Please output word for word the text from the line with "Describe the element" up to and including the line with "at that location.". Leave the pictures out.

## Input for this task
****************************************

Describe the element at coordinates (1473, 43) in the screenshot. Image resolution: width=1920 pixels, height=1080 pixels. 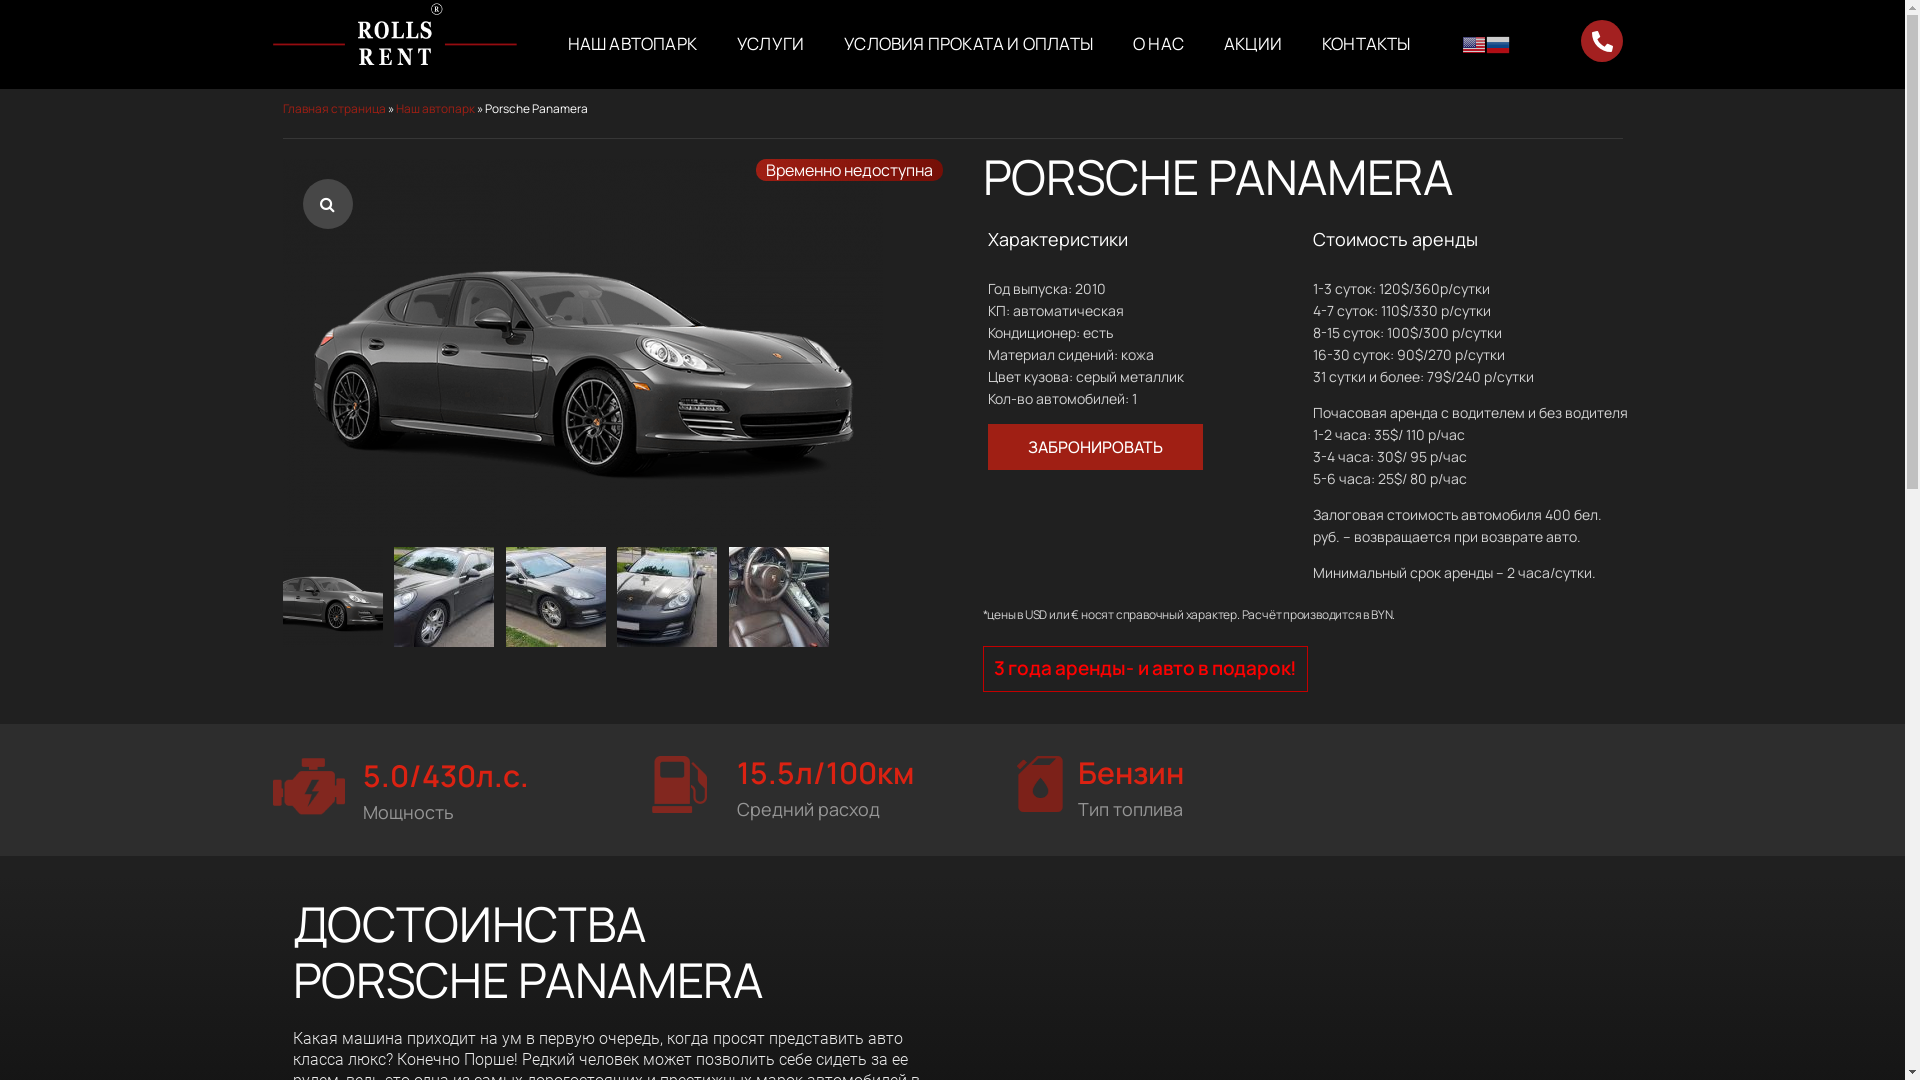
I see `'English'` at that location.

****************************************

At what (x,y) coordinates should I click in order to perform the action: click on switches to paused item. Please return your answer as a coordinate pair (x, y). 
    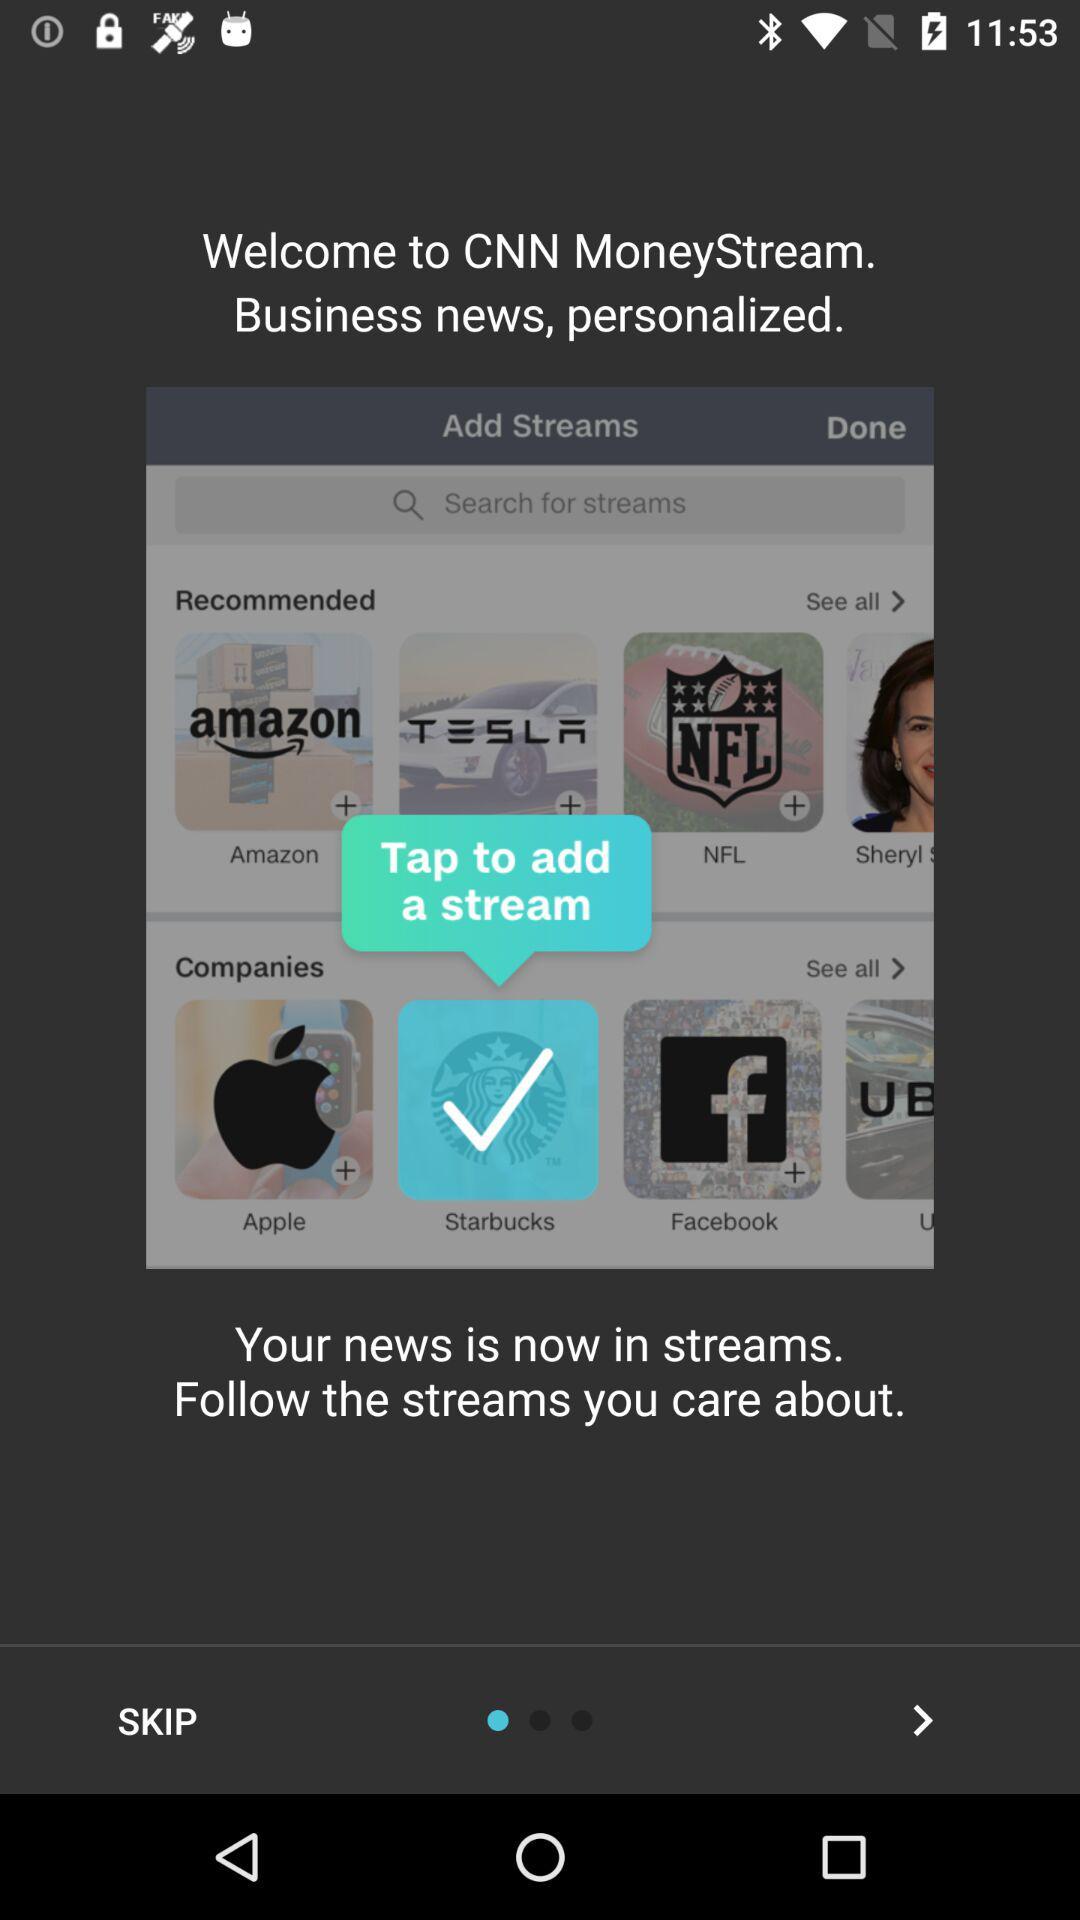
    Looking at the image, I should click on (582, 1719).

****************************************

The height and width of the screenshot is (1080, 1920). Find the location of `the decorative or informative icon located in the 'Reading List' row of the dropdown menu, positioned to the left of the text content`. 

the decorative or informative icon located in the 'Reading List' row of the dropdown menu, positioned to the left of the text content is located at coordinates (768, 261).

****************************************

## Answer to the exercise
Describe the element at coordinates (1473, 43) in the screenshot. Image resolution: width=1920 pixels, height=1080 pixels. 
I see `'English'` at that location.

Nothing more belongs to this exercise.